What to work on. Leave out the pictures and repeat the data exactly.

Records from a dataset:
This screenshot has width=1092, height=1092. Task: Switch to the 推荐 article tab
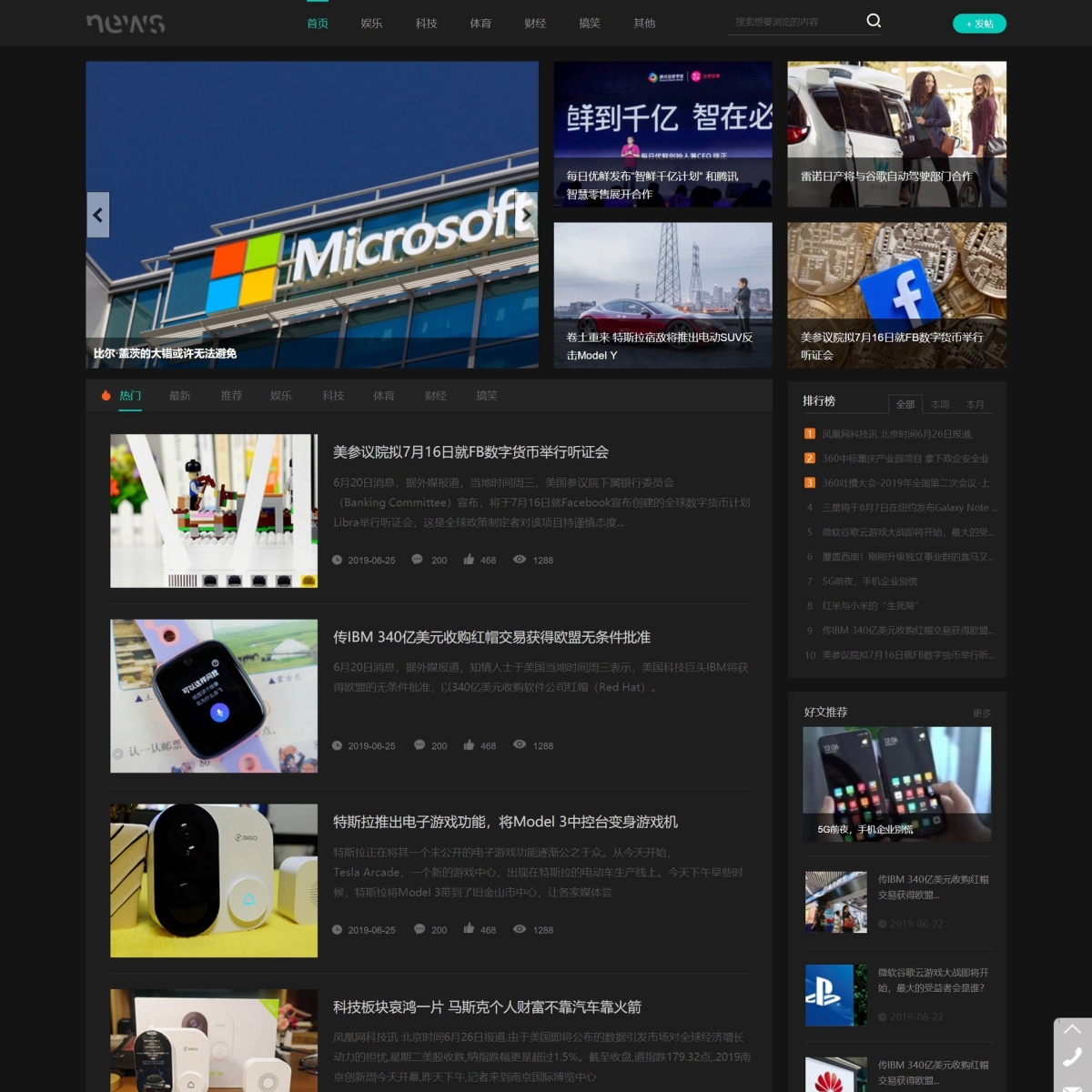click(231, 396)
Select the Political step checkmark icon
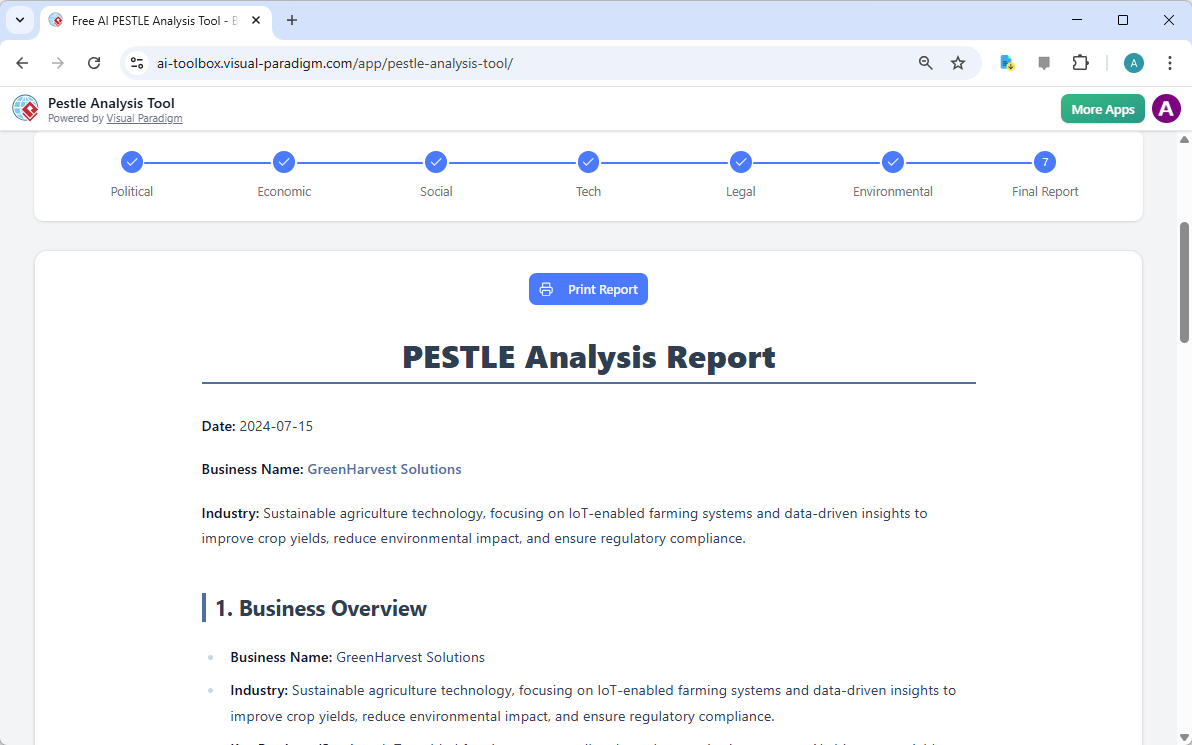The height and width of the screenshot is (745, 1192). [x=132, y=161]
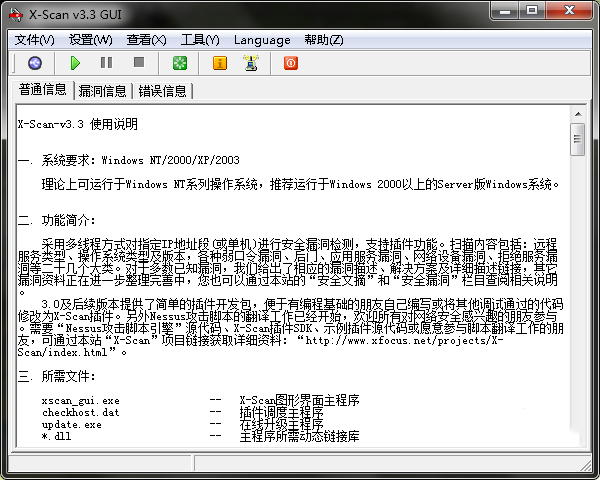Open the yellow info icon in toolbar
Screen dimensions: 600x480
(220, 63)
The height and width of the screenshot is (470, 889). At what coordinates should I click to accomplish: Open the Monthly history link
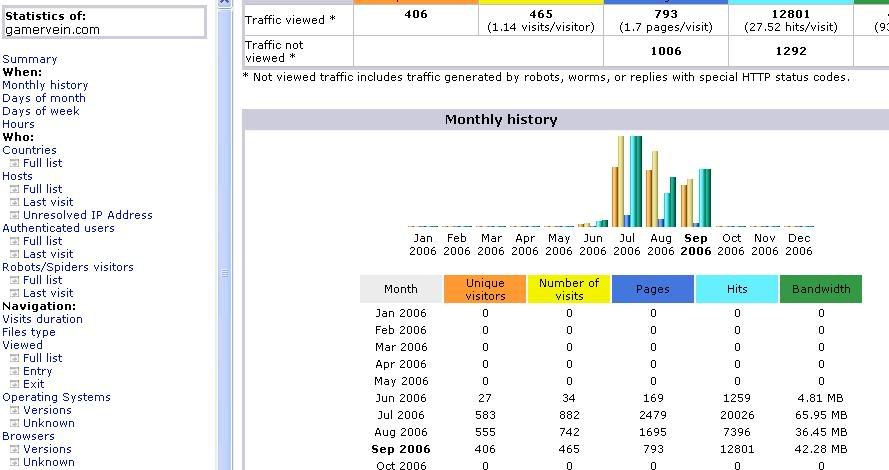(45, 85)
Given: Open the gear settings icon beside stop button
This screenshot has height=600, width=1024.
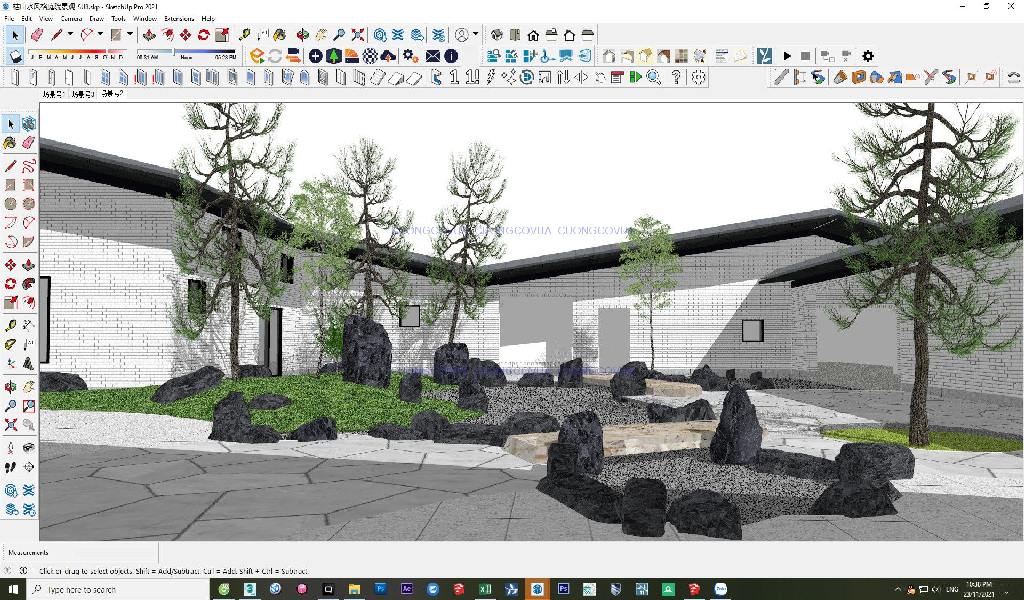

Task result.
This screenshot has width=1092, height=1092. Task: Switch to the 推荐 article tab
click(231, 396)
Select the Political step checkmark icon
The height and width of the screenshot is (745, 1192). [x=132, y=161]
Open the yellow info icon in toolbar
Screen dimensions: 600x480
(220, 63)
The height and width of the screenshot is (470, 889). At what coordinates should I click to accomplish: Open the Monthly history link
(45, 85)
Given: Open the gear settings icon beside stop button
This screenshot has height=600, width=1024.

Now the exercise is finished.